Less common topological materials. Dr. Mazin’s award (Sep. 2020-Aug. 2022) has been renewed by DOE for three more years in the amount of $380 K, based on the results achieved in the first two years. A variety of topological magnetic materials has been investigated, mostly in collaborations with GMU and outside experimental group. Some of the results are a new theory of fluctuation-driven topological Hall effect in spin-spiral materials, a theory of field-tunable toroidal moment in a chiral-lattice magnet, the magnetic phase diagram of a topological magnetic van der Waals system, a theory of Ru halide Kitaev spin liquid candidates, and others. The results have been published, in high-impact journals such as Science Advances, Nature Communications, PRL, npj Quantum materials, npj Computational Materials, Nanoletters, and PNAS.
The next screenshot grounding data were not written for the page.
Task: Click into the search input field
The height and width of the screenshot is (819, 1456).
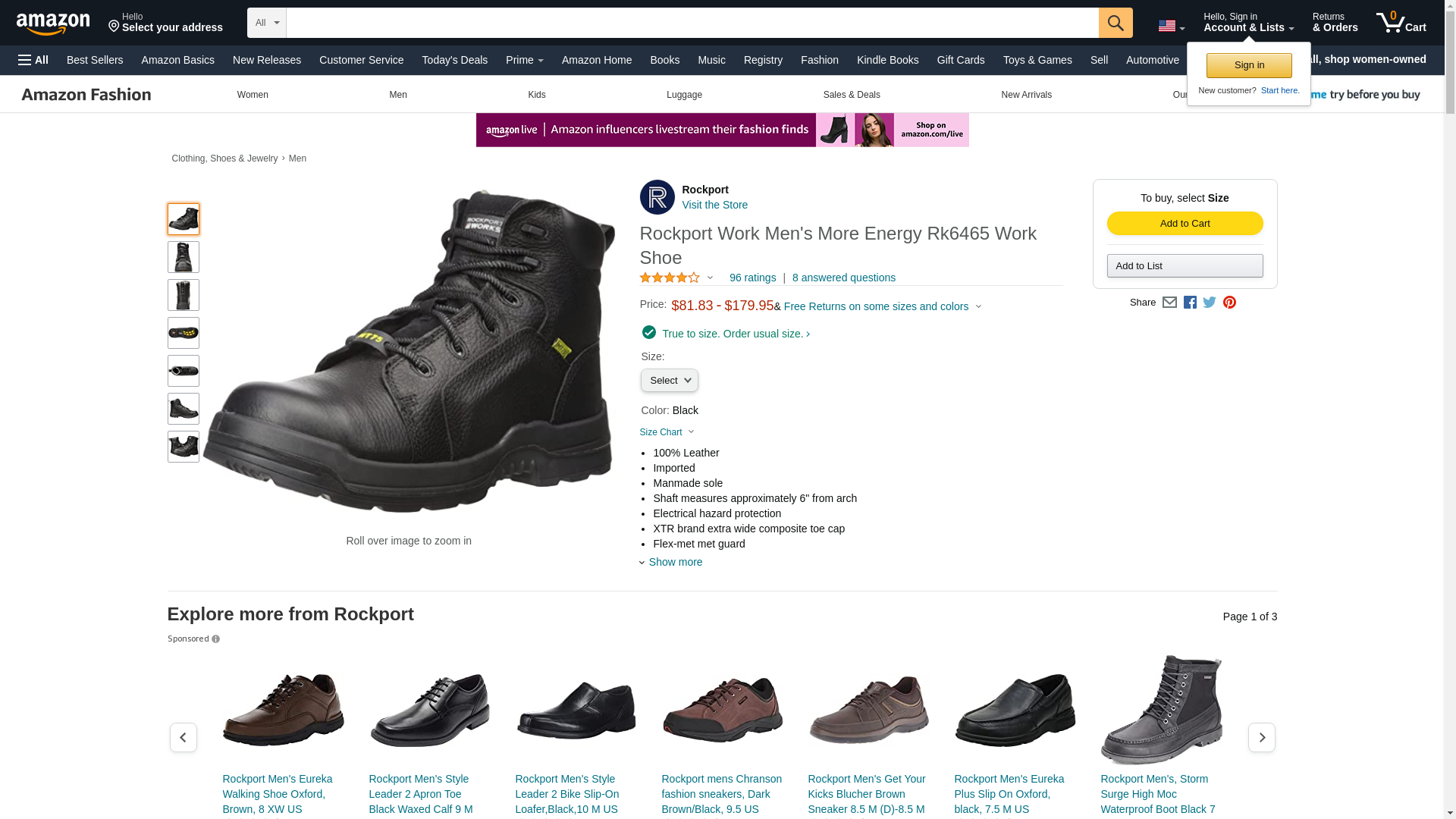Action: click(x=692, y=23)
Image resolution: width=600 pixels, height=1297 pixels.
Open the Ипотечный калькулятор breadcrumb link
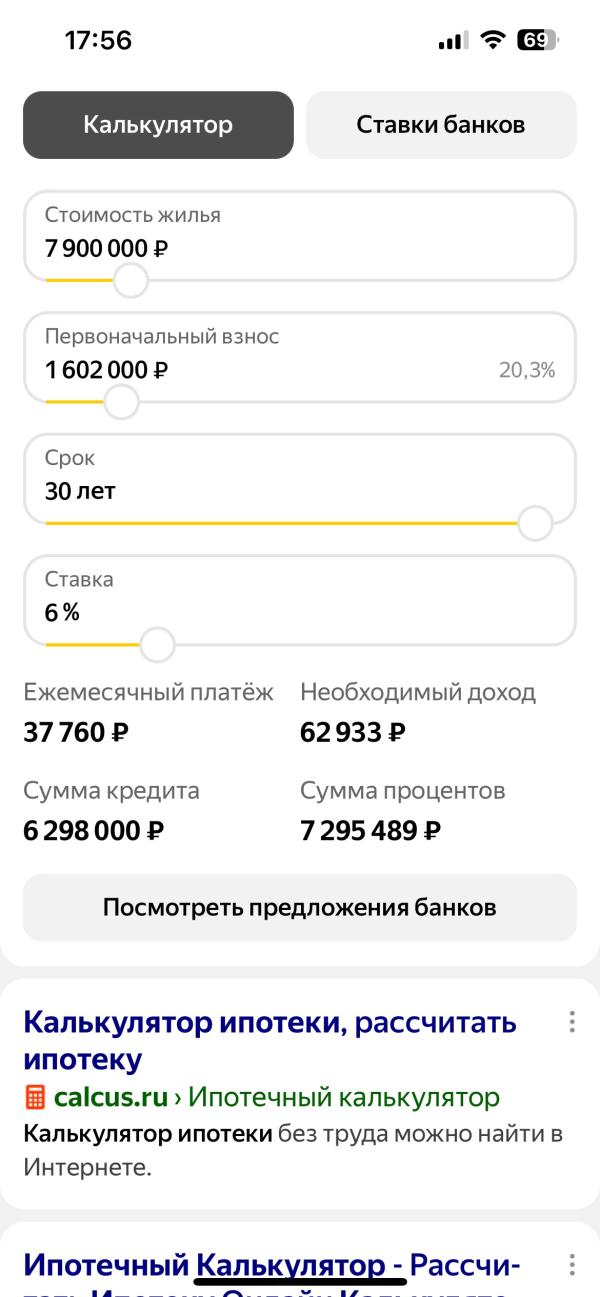(x=343, y=1097)
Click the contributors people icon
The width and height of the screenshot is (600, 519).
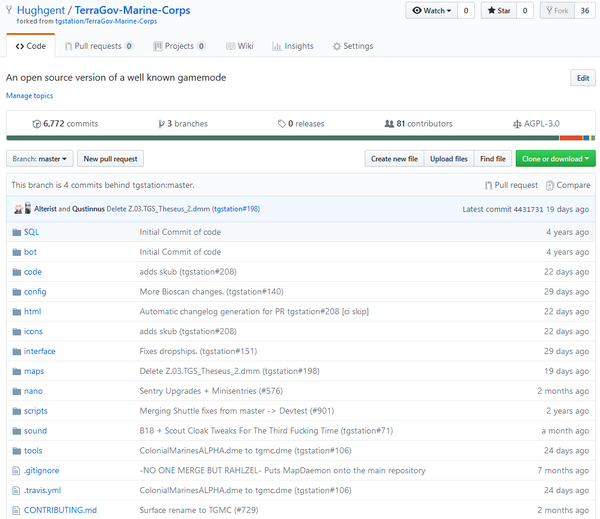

A broad‐scale search of novel altermagnetic materials: This proposal led by Dr. Ghimire and Dr. Mazin have had their proposal entitled “has been recommended for funding by the Army research office in the amount of $500 K for three years. The goal of this project is to research, in tight collaboration between experiment and theory, a new, just recently discovered class of magnetic materials, dubbed “altermagnet”, which combine the properties of Ferro- and antiferromagnetic materials.